# Navajo Bikes circa 1956



## prairiegirl (Jan 14, 2010)

[/IMG]





As a kid I had a Navjo bike or at least I think that is what it was called.  Was there a bike called that?  Was that the manufacturer's name or was it a model name of a bike.  If so, does anyone know who manufactured them.

The other picture shows the "Navjo bikes" along with, what I believe, is a Schwinn bike?  Any information would be much appreciated.

Thank you!


----------



## PCHiggin (Jan 15, 2010)

Great pics. I'm guessing that's your twinn sister and older sister. I wish I still had my old family pics. Navaho was most likely a hardware store/dept. store label and the bike was made by another company. 

Pat


----------



## sam (Jan 15, 2010)

If you'll ask under the ballooner section they will be able to tell you more
The two smaller girls have bikes by Clevland Weilding I think because of the three plate forks---the other bike is Colson or Dayton.


----------



## RMS37 (Jan 15, 2010)

Navaho would be a distributors badge and not the name of the company that made the bikes.

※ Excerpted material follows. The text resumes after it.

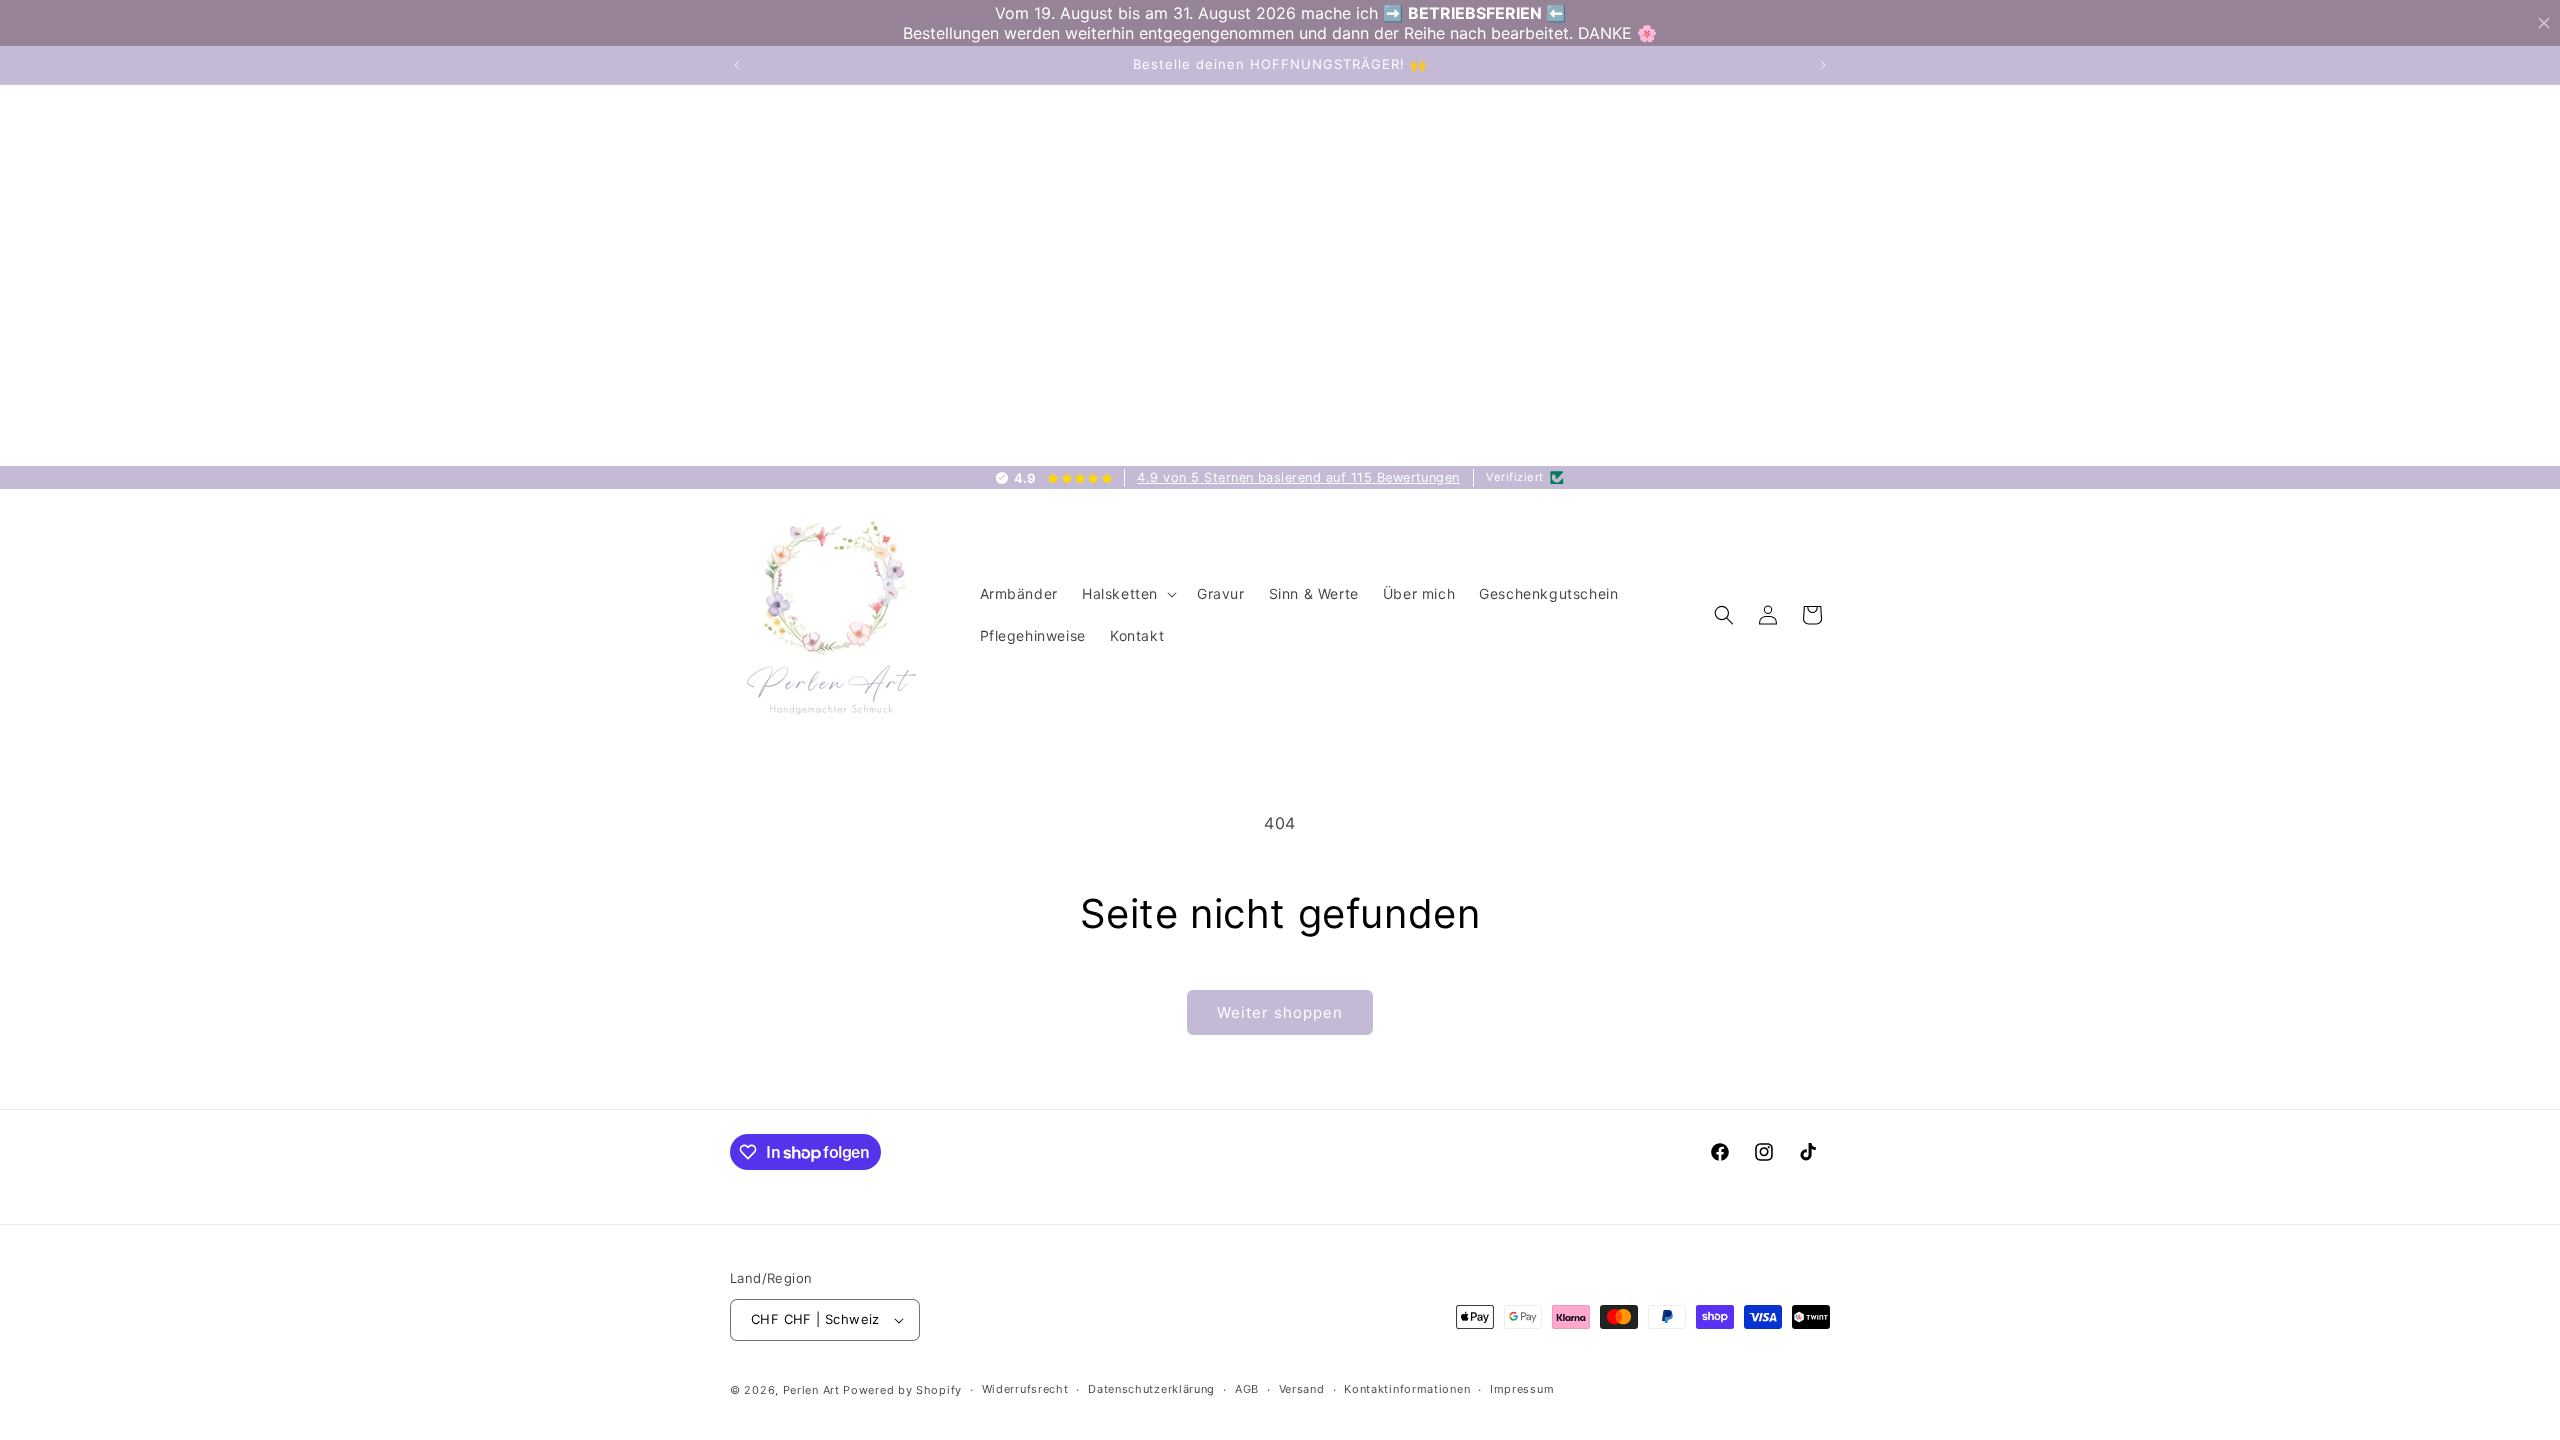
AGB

I don?t believe the smaller bikes were manufactured by Cleveland Welding from the details I can make out in the photos. 

The rear dropouts (the plates on the frame that hold the rear wheel) on the small bikes suggest Huffman as the manufacturer and the chain ring on the larger bike looks like a Shelby pattern but the details are not clear enough for me to be certain. 

If you could scan and post the photos at a higher resolution (crop them close to the bike if they become too large) then a definitive answer is possible.


----------



## prairiegirl (Jan 15, 2010)

*W O W you all are terrific!*

Hi,

I never expected replies so quickly!  

Yes, that is me and my twin sister and our older sister.  I grew up in a small town in Wisconsin and I am sure my parents bought those bikes at a local hardware store.  

The bikes were cream colored with dark green trim...we rode those bikes through 8th grade and beyond!  

I'll be out of town this weekend, but next week I'll do some cropping on the pictures and maybe come up with another picture that shows the bikes even better.  I'll also post a note to the ballooner section.

Thanks for sharing your knowledge!


----------



## Hermanator3 (Nov 14, 2013)

*Prairiegirl, are you still around?*

delete. should be in balloon tire.


----------



## rideahiggins (Nov 14, 2013)

Navajo bikes were Gambles Hiawatha bikes. I have both the men's and the women's in 26".


----------



## Hermanator3 (Nov 15, 2013)

We have a 24"  girl's Hiawatha Navajo that came from Bismarck ND.  We bought at the Gold Rush swap in Minnesota.  The seller said that it had been stored in an attic for years & is in terrific condition.  I am almost certain it is Huffman built.


----------



## Peddler (Nov 19, 2013)

*Navaho Bikes*

My first new bike was a Navajo--I learned on a stripped down 18" handmedown--My Dad took me to the local John Deere dealer and local hardware store and bought my a 24" Green and Cream Navajo with the Indian Chief decal on the chaingaurd--My friends were taking the fenders off of theirs and setting up ramps to jump their bikes--I would park my new bike and participate with the 18" bike so as to not tear my bike up--I would clean it up every day and keep it inside at night--Don't have a clue as to what happened to it--


----------